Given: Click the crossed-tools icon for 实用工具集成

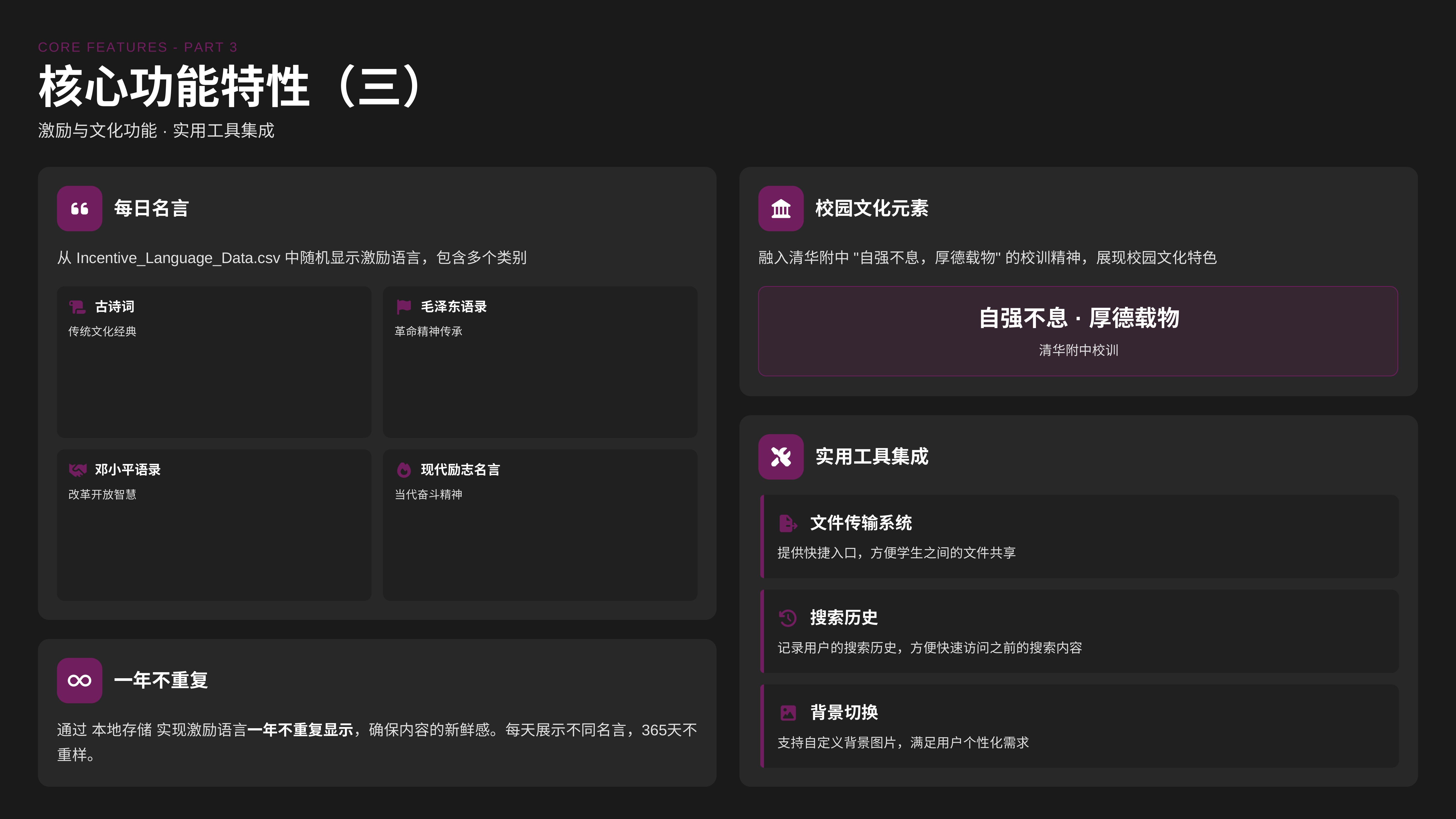Looking at the screenshot, I should click(781, 457).
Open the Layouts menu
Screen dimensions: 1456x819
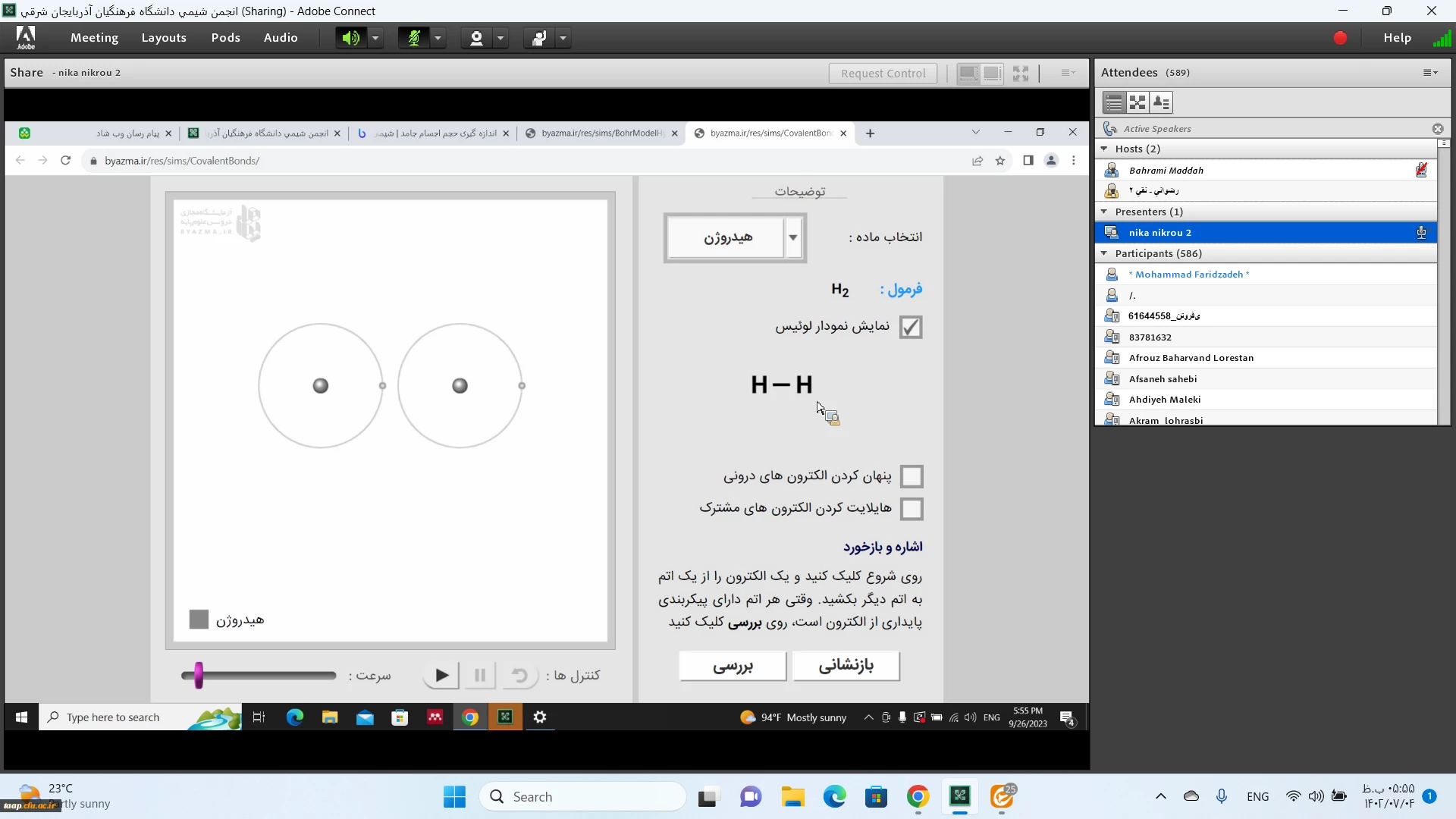pos(164,38)
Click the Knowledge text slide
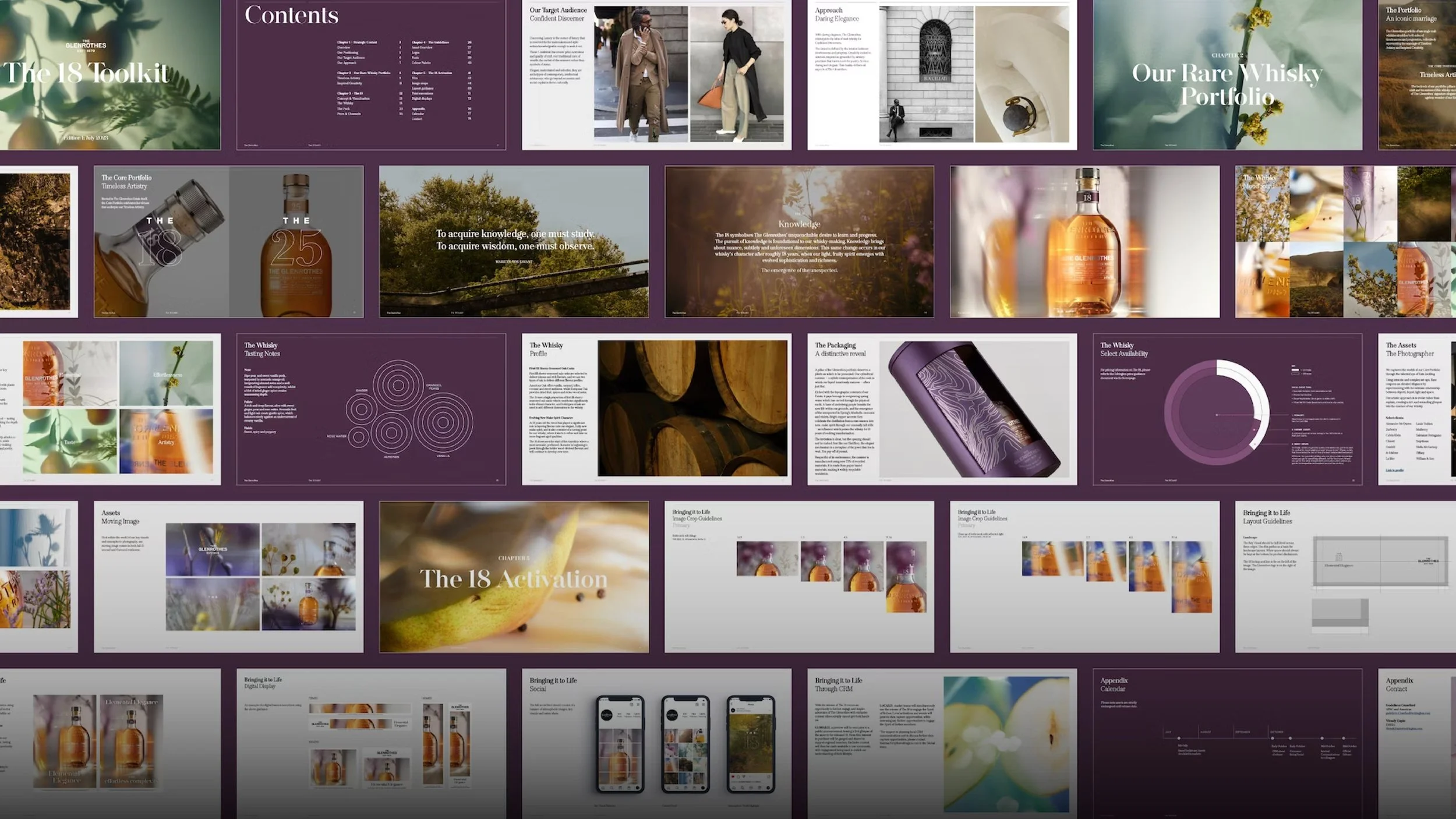1456x819 pixels. tap(799, 242)
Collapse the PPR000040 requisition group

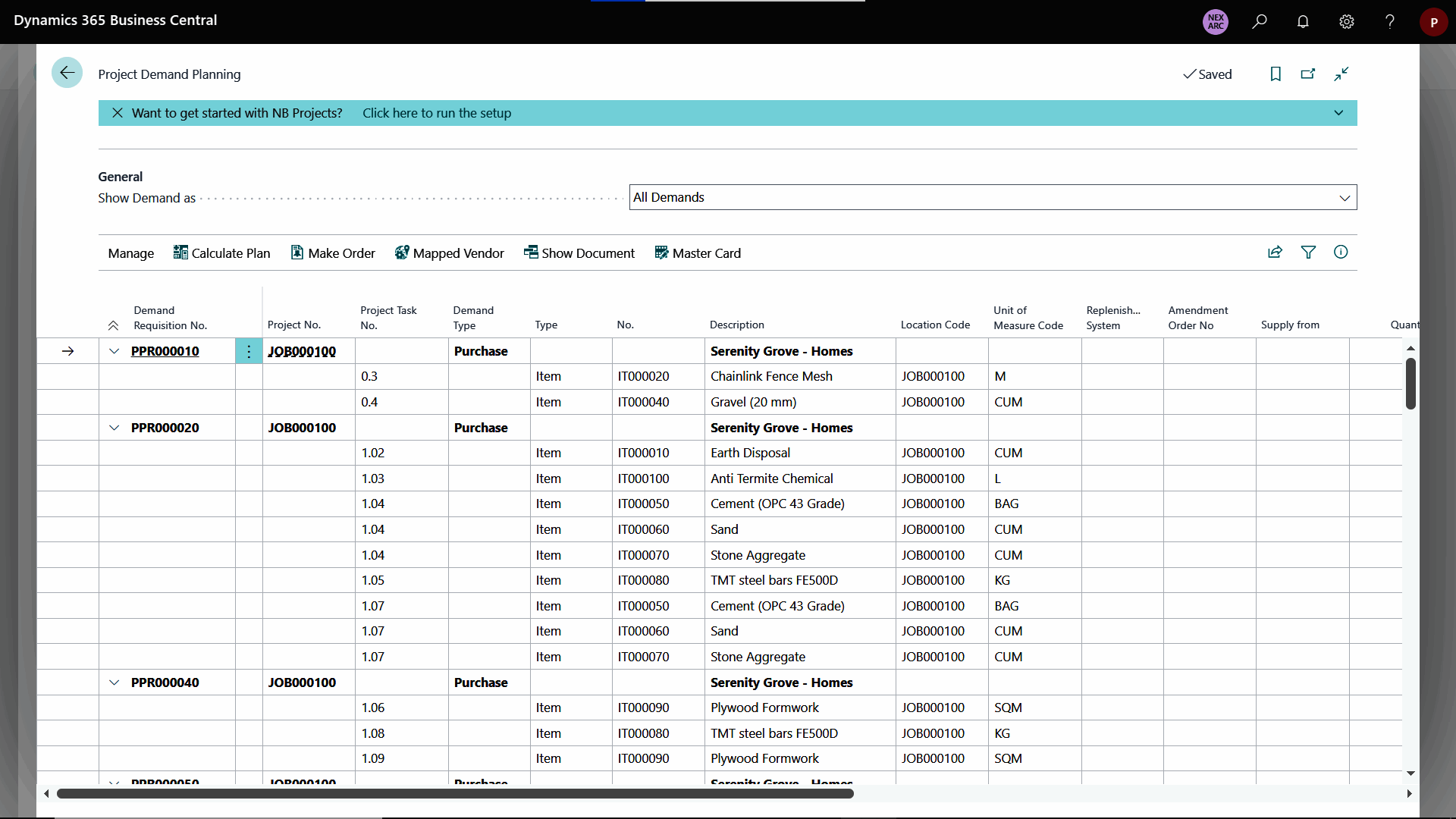click(x=114, y=682)
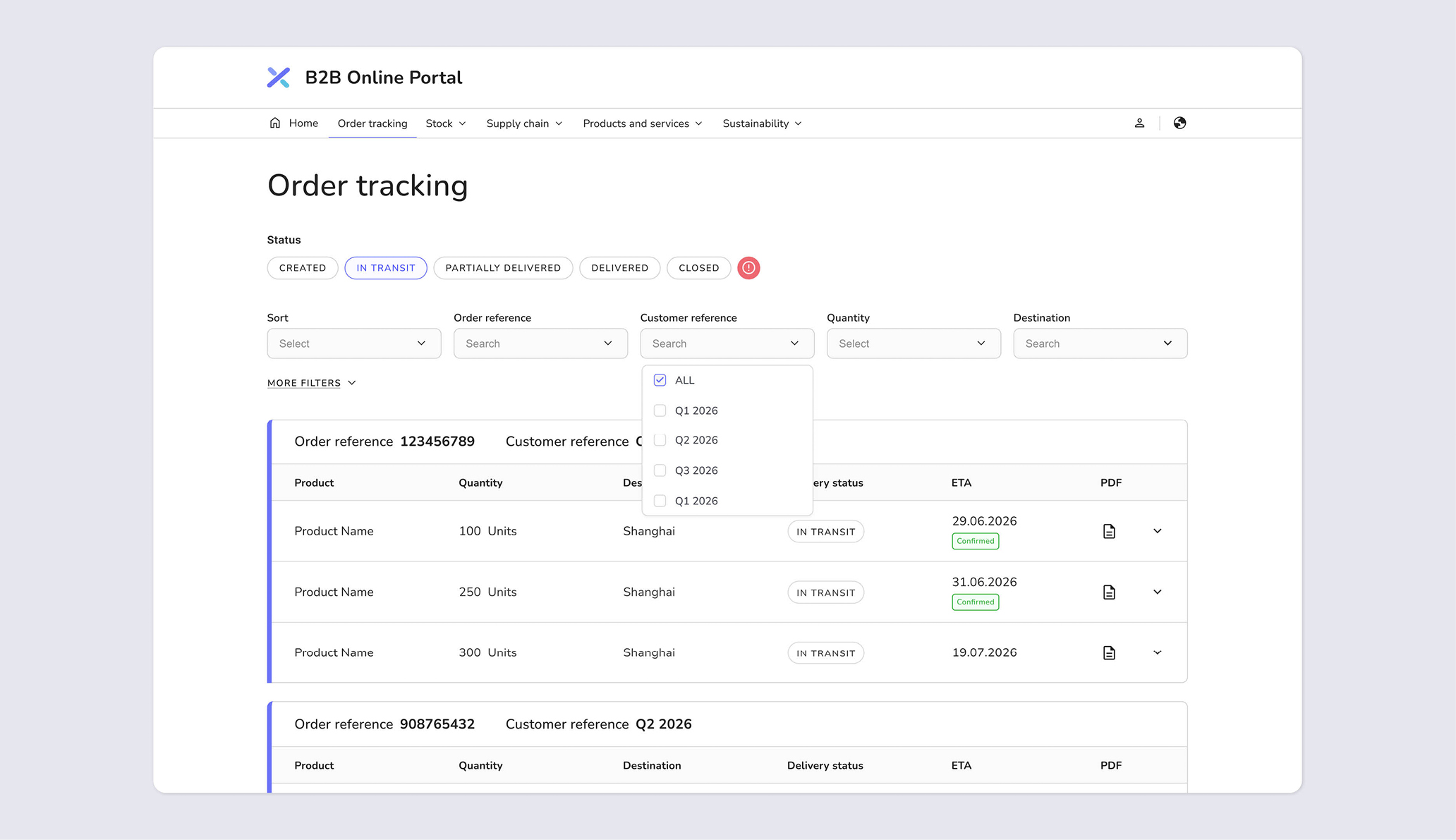The width and height of the screenshot is (1456, 840).
Task: Uncheck the ALL checkbox option
Action: (660, 380)
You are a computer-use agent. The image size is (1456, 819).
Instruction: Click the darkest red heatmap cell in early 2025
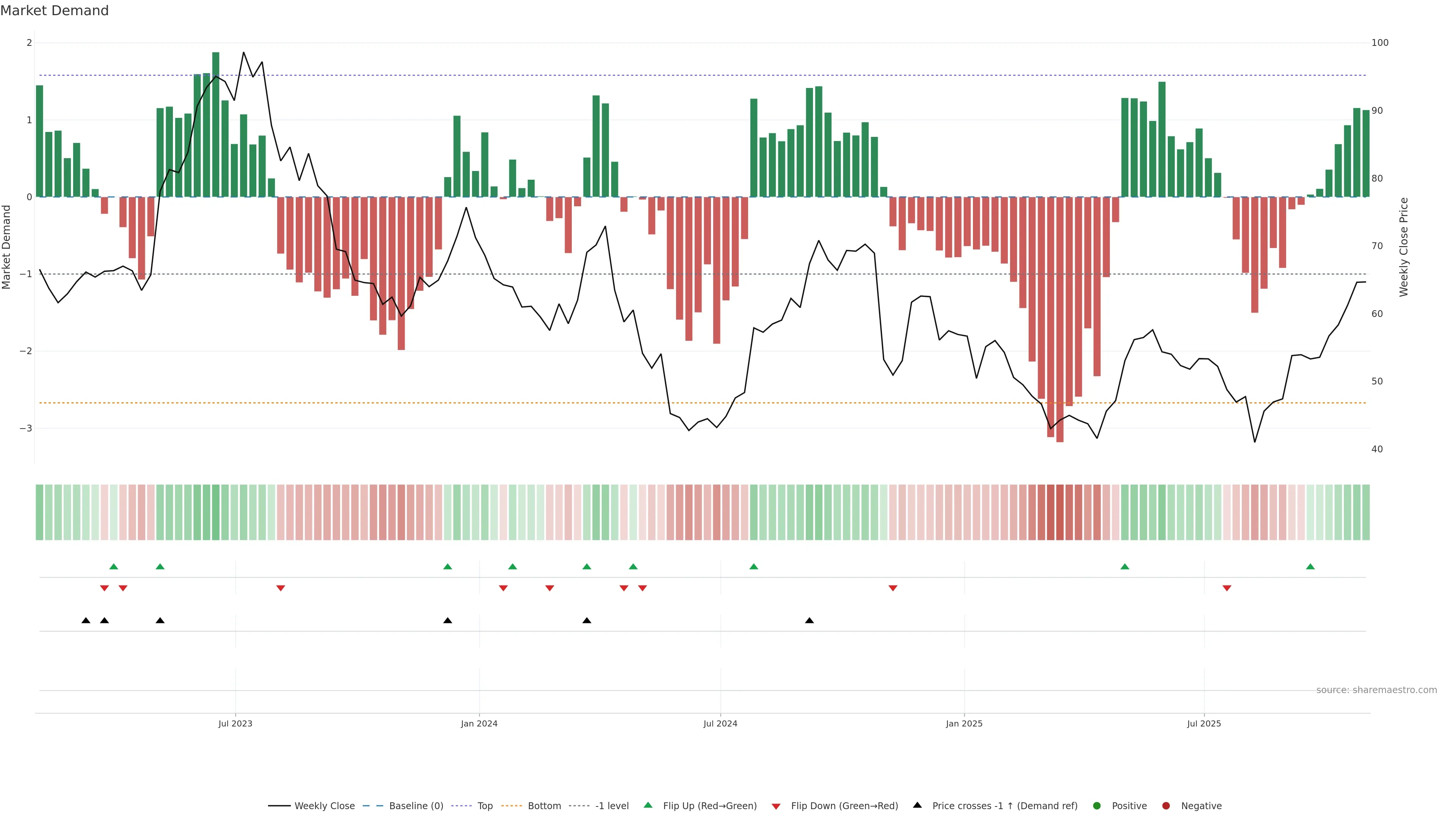1060,512
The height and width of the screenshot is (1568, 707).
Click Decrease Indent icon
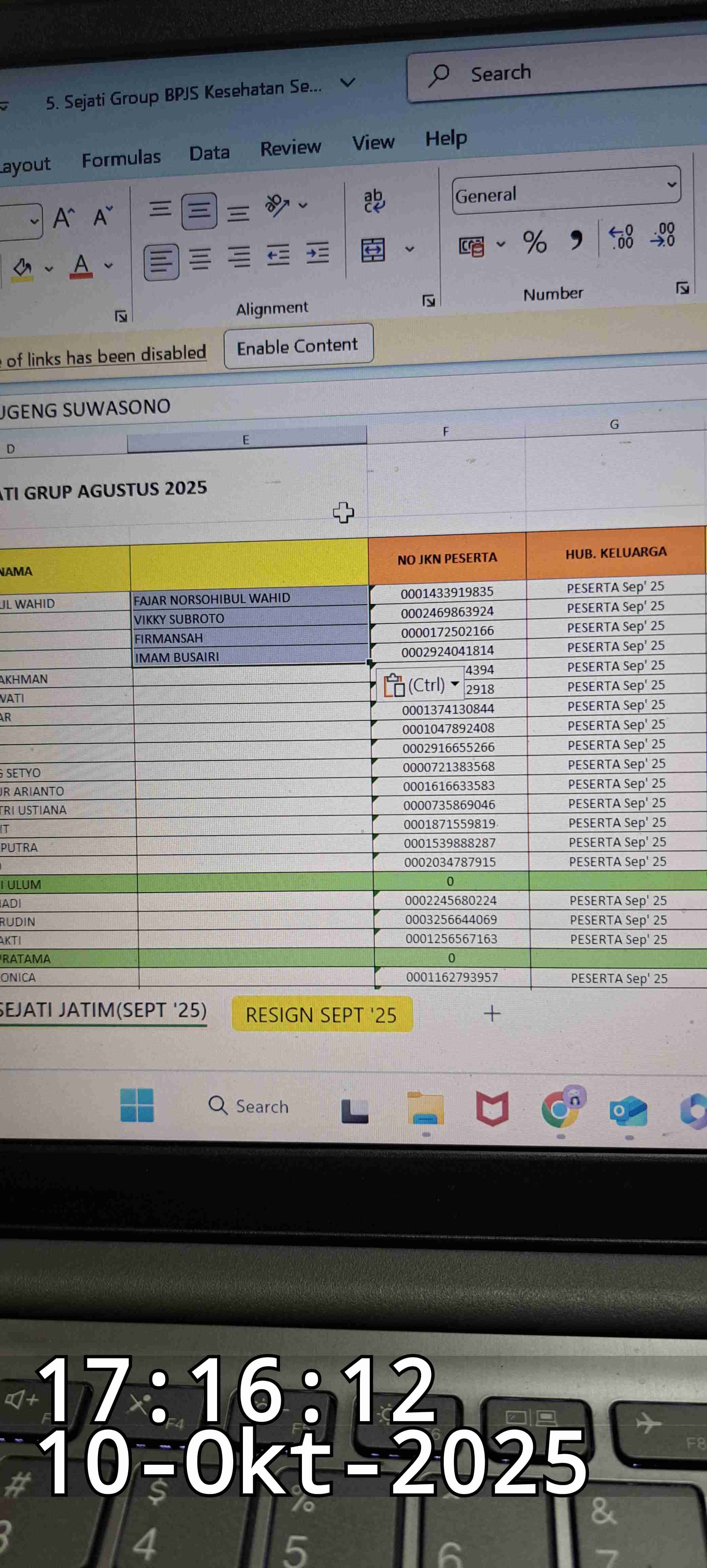pyautogui.click(x=278, y=254)
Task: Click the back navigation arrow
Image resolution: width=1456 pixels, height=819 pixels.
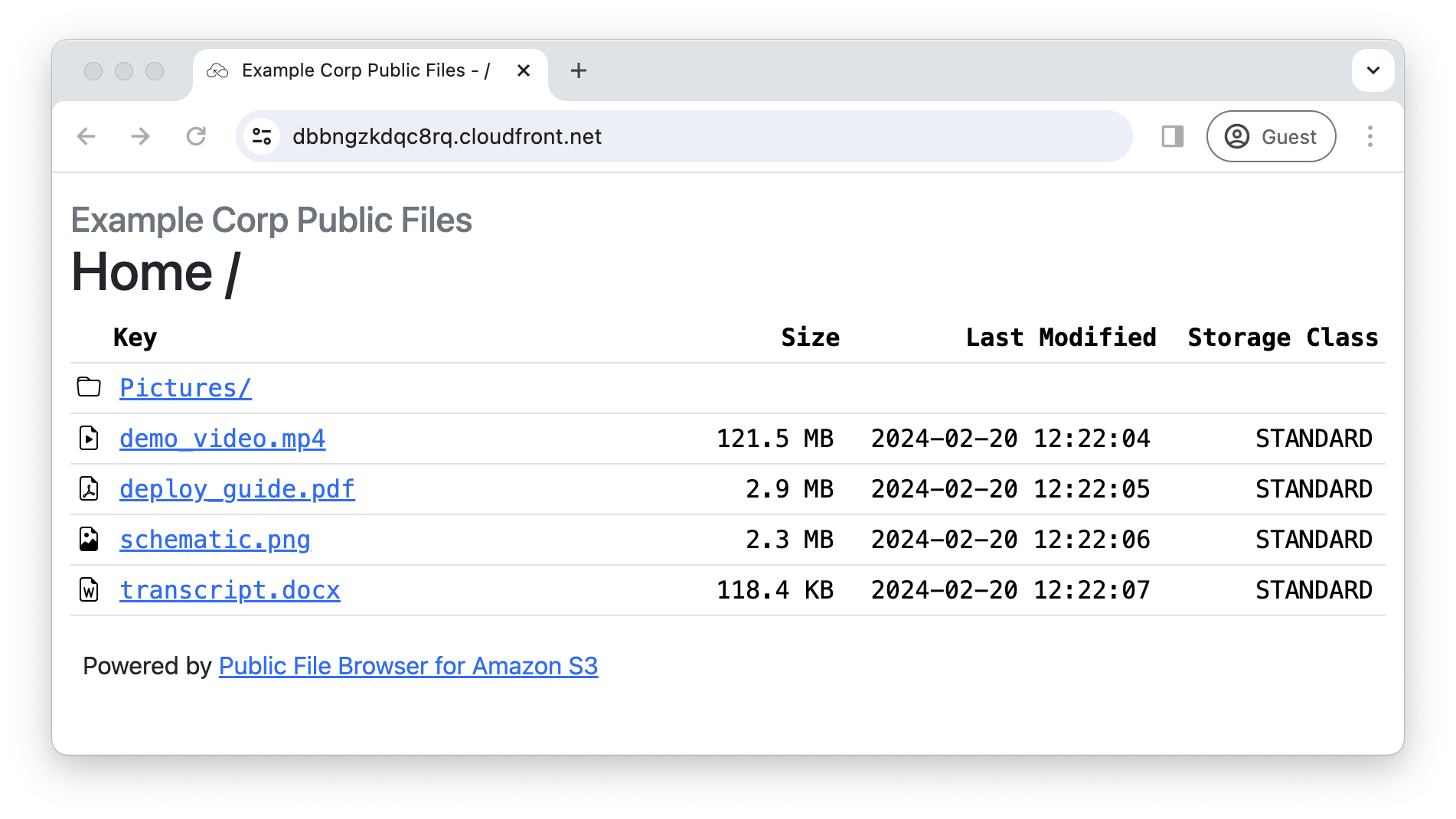Action: [x=86, y=136]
────────────────────
Work request> Copy every record exactly, leaving the pictures out.

Finished exercise>
Given: Click the crossed-tools icon for 实用工具集成

Looking at the screenshot, I should click(781, 457).
Open the Layouts menu
Screen dimensions: 1456x819
pos(164,38)
Click the Knowledge text slide
1456x819 pixels. tap(799, 242)
Collapse the PPR000040 requisition group

click(x=114, y=682)
The width and height of the screenshot is (1456, 840).
Task: Uncheck the ALL checkbox option
Action: (660, 380)
You are a computer-use agent. The image size is (1456, 819).
Instruction: Click the darkest red heatmap cell in early 2025
1060,512
The height and width of the screenshot is (1568, 707).
Click Decrease Indent icon
pyautogui.click(x=278, y=254)
Task: Click the back navigation arrow
Image resolution: width=1456 pixels, height=819 pixels.
Action: [x=86, y=136]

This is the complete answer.